[start of Data rows]
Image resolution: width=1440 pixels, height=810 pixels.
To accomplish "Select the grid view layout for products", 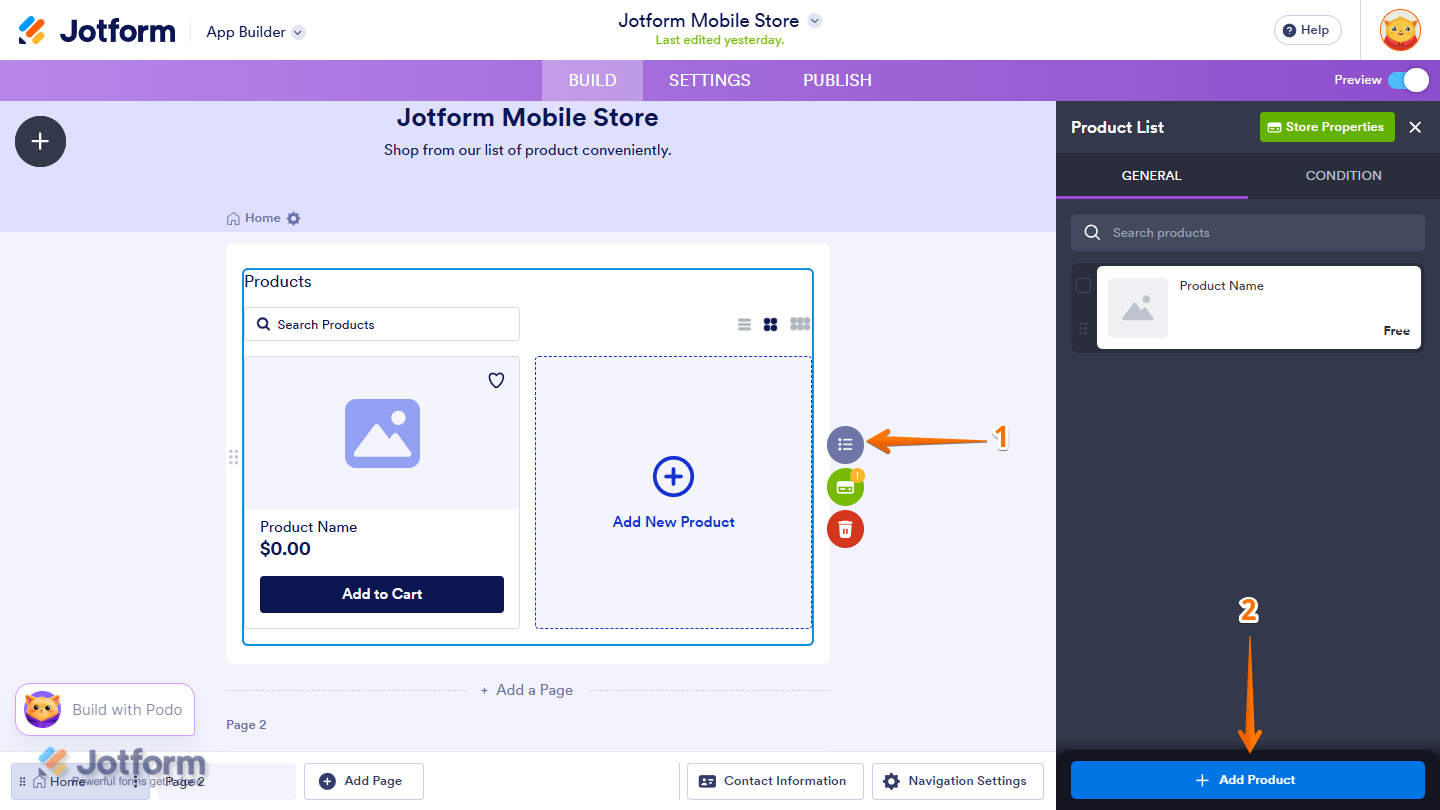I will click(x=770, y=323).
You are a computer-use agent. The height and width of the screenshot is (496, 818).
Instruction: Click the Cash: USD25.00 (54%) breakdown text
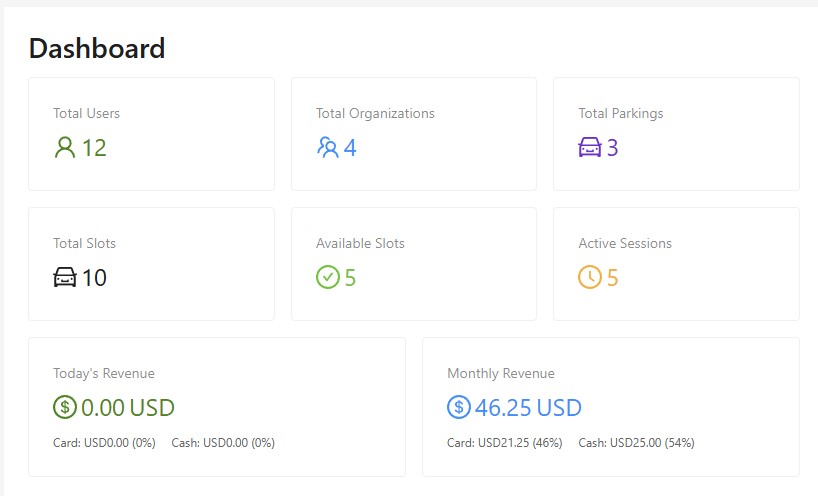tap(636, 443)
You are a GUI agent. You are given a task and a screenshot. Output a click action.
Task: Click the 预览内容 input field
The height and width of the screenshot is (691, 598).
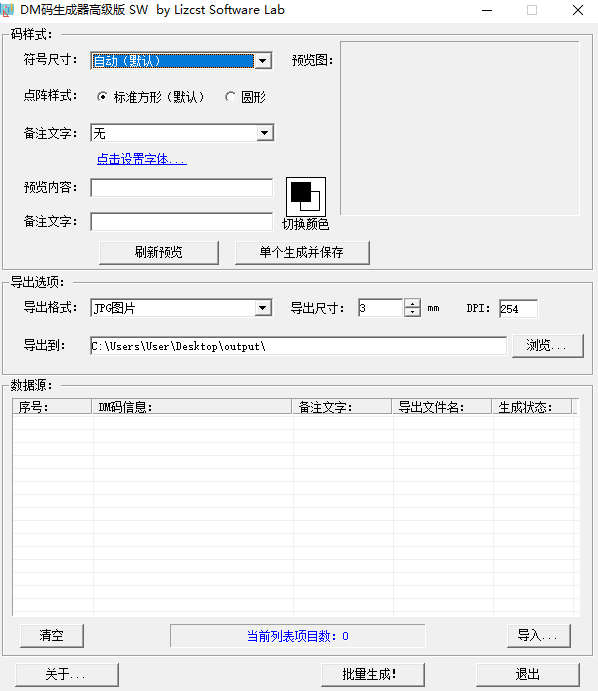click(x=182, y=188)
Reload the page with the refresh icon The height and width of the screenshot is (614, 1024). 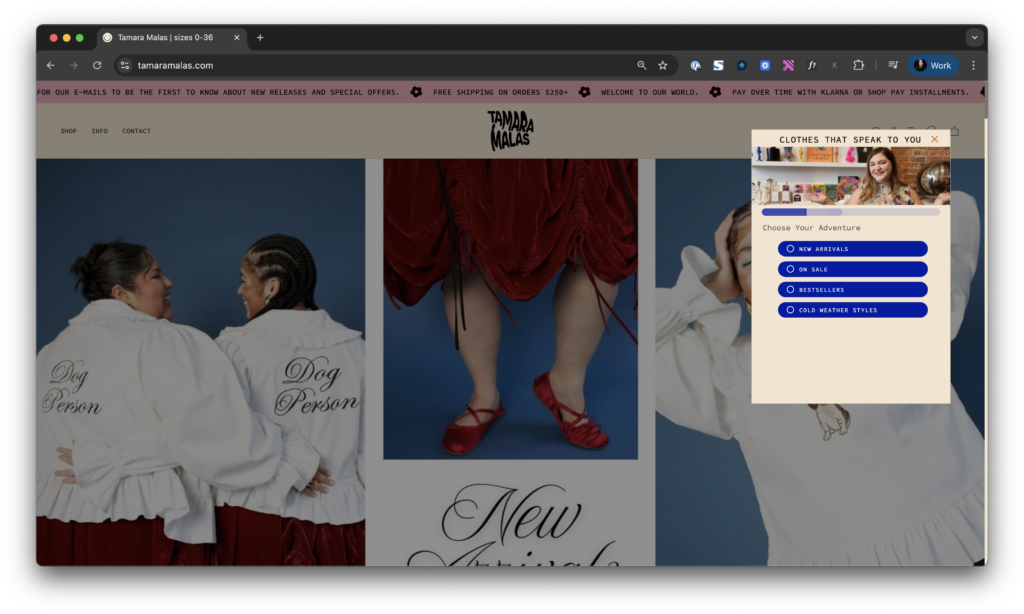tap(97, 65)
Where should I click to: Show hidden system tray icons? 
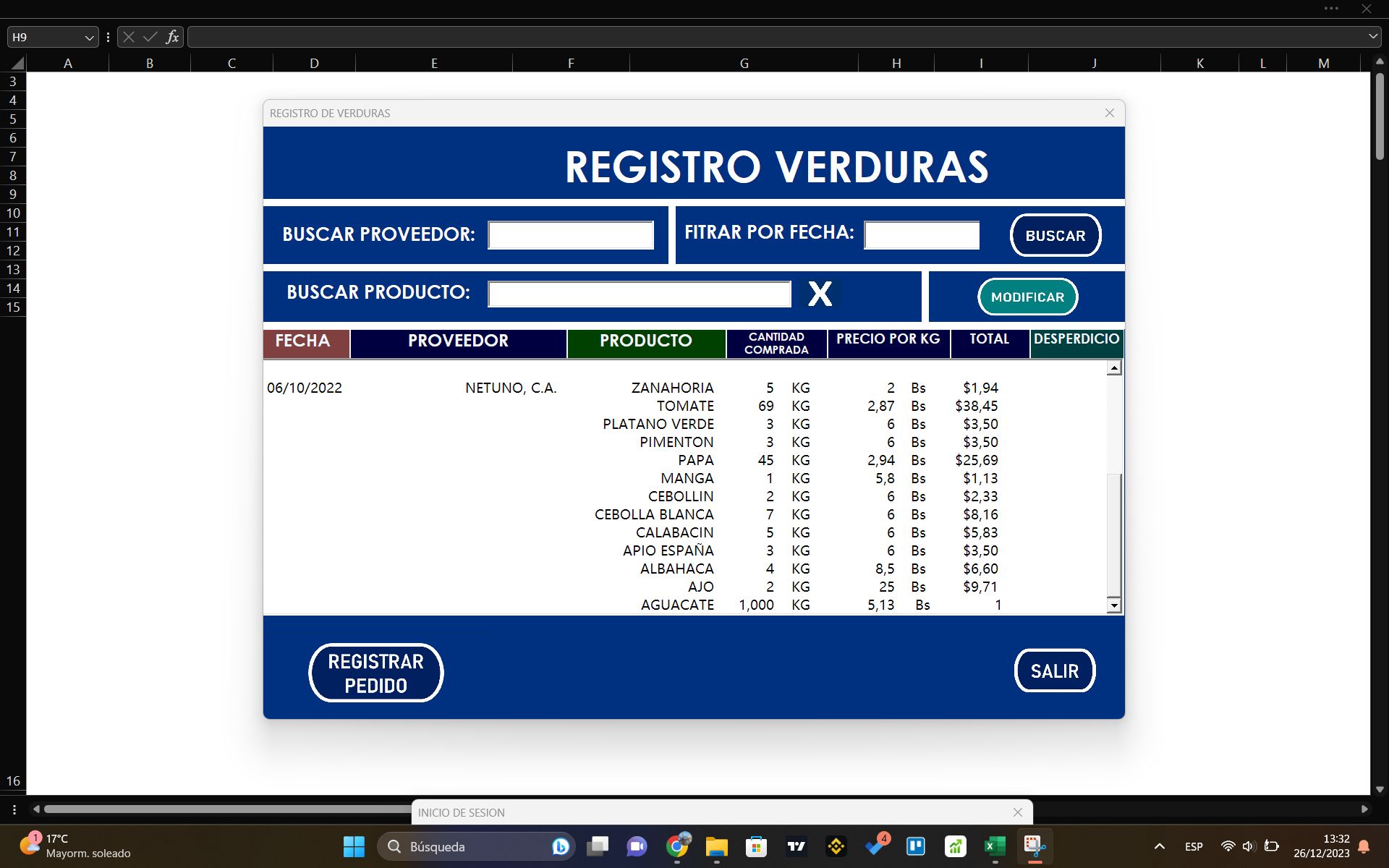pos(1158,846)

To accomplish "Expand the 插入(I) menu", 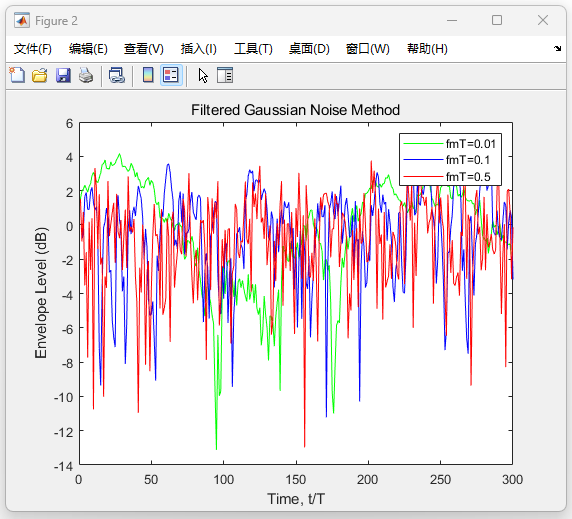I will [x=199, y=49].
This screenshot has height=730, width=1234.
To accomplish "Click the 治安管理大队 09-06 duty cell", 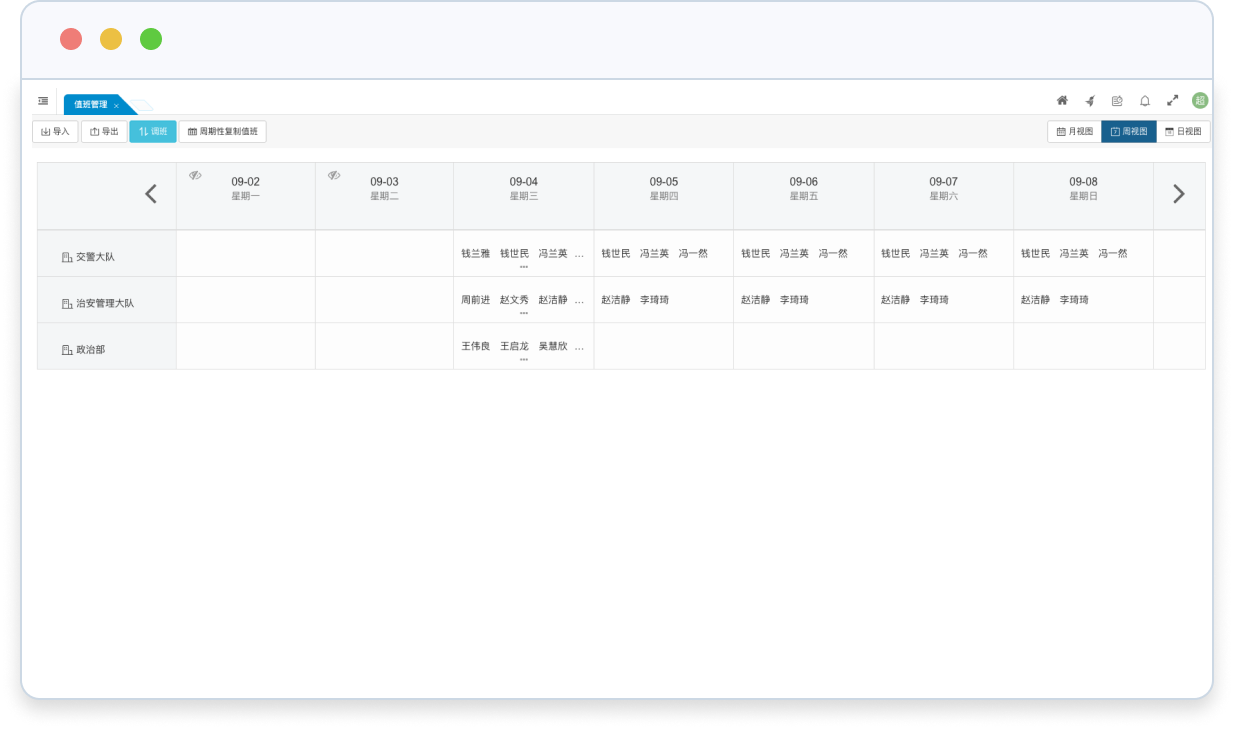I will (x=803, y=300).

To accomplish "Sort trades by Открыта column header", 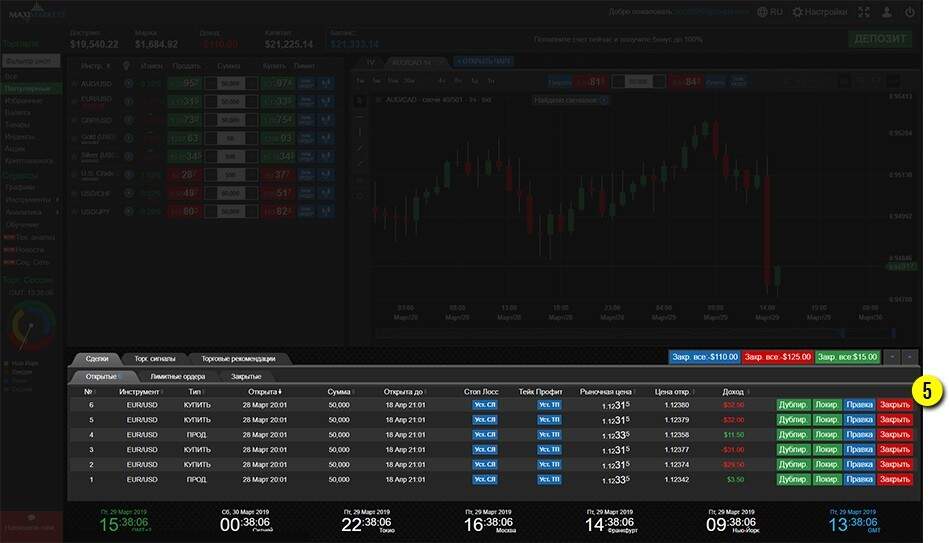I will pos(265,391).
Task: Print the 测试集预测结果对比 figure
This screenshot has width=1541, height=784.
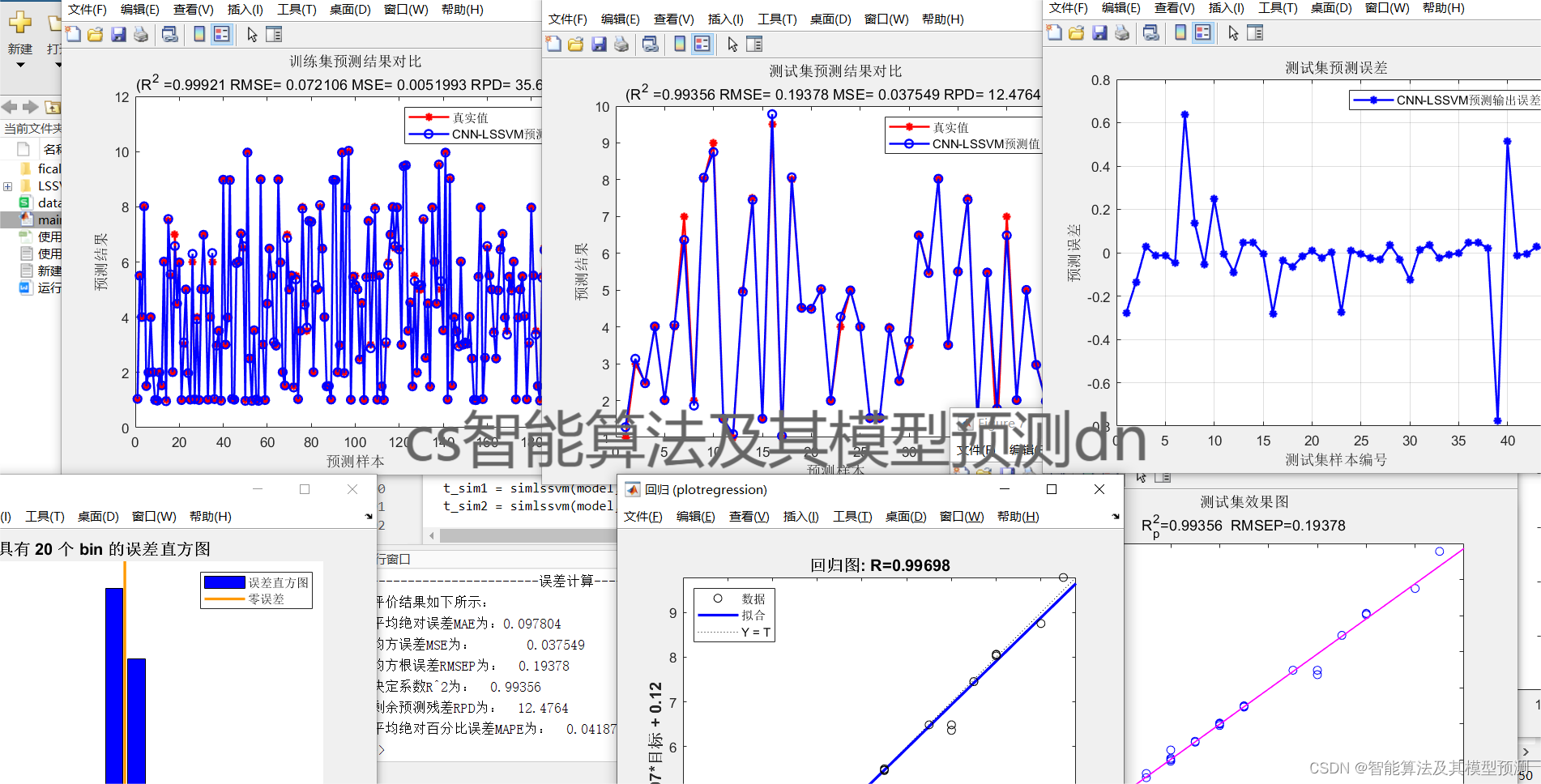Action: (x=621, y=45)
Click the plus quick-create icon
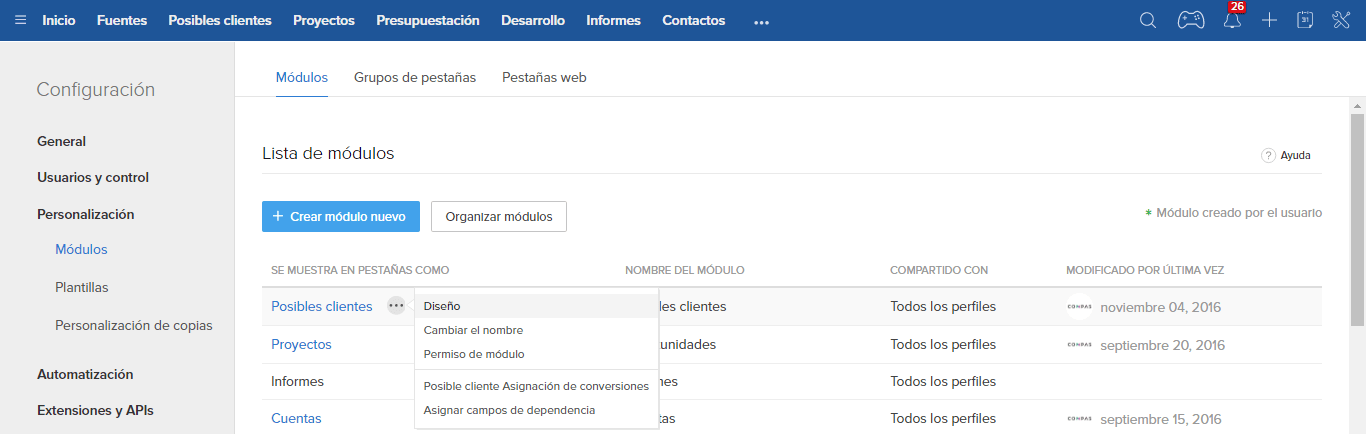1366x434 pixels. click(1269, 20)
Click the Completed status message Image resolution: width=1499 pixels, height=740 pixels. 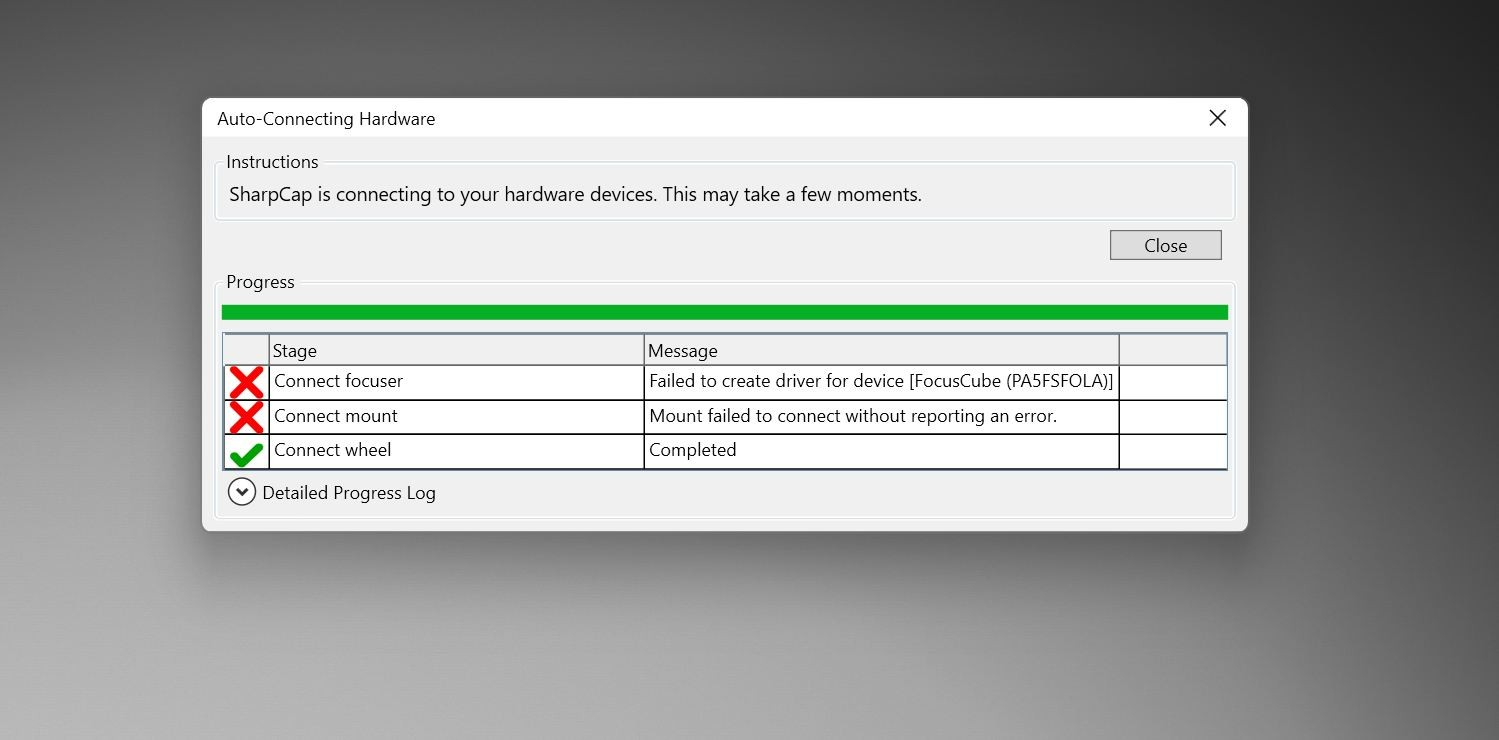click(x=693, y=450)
[end of Data rows]
### Work required
Select every line of the data above that contains the word "This", and copy each one. The match is case-sensitive.

### Written answer
This screenshot has height=730, width=1234.
This screenshot has width=1541, height=784.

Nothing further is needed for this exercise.